Collected data entries

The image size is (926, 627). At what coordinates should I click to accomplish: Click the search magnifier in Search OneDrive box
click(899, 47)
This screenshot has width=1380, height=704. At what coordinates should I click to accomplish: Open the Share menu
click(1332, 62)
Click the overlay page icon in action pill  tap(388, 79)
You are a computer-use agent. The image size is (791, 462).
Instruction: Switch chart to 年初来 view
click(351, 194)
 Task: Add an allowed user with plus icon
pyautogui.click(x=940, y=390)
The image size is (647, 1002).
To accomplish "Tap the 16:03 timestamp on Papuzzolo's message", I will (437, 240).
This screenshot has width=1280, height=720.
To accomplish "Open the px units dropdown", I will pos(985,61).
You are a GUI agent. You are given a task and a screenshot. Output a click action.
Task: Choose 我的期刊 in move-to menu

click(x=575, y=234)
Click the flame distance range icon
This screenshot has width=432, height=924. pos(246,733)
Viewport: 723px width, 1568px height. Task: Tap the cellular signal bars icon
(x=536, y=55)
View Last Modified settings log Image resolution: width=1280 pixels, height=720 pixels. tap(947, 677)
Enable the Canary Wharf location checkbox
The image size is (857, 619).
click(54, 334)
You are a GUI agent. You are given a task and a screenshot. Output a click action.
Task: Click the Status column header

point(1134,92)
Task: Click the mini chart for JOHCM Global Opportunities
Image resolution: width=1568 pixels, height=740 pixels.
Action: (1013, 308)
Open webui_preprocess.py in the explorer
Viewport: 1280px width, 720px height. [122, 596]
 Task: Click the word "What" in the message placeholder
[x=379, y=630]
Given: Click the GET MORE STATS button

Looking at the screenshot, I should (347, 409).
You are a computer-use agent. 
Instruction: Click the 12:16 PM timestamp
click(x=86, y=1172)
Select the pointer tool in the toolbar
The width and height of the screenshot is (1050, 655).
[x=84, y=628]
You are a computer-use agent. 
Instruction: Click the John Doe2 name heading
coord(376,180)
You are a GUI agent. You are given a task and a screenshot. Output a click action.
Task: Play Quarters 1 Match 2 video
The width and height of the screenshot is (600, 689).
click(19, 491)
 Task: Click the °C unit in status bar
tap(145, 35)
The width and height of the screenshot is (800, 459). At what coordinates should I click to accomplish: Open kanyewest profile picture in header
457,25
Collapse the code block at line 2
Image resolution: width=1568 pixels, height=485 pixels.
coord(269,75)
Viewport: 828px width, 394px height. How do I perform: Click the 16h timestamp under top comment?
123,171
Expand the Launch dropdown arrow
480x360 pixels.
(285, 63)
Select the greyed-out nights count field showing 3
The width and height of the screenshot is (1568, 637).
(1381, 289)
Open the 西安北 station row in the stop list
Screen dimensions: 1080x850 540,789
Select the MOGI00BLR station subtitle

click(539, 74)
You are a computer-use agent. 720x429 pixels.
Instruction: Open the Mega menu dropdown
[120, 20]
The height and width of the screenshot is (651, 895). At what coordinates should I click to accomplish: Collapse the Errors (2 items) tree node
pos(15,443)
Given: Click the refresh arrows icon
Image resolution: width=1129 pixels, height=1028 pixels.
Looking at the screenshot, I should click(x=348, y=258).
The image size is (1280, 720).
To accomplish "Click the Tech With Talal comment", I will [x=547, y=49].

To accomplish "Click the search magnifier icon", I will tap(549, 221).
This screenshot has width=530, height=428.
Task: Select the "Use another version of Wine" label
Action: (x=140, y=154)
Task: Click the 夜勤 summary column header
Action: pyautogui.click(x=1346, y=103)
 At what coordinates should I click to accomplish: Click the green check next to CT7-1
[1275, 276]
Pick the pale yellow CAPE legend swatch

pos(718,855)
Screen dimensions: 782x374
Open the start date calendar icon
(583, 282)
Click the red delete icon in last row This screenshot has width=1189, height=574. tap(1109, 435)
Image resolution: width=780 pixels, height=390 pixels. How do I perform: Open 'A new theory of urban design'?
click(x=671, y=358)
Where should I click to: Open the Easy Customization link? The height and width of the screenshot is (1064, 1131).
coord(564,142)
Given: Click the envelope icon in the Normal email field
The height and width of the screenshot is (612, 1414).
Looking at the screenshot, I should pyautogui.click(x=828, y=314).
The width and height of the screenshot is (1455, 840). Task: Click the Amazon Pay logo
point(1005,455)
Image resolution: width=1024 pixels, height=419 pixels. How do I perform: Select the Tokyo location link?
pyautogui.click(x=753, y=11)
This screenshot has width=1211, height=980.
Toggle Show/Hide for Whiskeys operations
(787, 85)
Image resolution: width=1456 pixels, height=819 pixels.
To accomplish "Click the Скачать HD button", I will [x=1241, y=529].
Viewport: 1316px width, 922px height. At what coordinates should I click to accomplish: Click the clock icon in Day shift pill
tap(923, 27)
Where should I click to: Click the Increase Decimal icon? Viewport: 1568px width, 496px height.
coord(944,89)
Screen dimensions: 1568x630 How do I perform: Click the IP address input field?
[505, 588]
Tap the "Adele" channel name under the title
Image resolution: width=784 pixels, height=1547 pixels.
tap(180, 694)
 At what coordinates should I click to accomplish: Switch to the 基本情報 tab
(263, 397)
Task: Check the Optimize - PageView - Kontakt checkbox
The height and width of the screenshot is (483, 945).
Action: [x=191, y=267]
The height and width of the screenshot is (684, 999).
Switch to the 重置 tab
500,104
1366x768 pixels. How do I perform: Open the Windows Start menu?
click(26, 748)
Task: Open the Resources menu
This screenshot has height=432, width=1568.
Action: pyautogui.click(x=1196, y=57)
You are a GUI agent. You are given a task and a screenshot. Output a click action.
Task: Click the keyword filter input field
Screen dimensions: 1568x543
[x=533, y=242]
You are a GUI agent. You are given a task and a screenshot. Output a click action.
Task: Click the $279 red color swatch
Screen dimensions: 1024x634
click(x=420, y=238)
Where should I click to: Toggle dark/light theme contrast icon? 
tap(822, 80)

(EXERCISE INSTRUCTIONS):
Where the string "computer" turns up in a line of the data above, copy that whole line.

(OUTPUT):
You are a computer-use agent. The image size is (791, 462).
You are a computer-use agent. 
You are a computer-use agent. 
You are a computer-use agent. 720x429 pixels.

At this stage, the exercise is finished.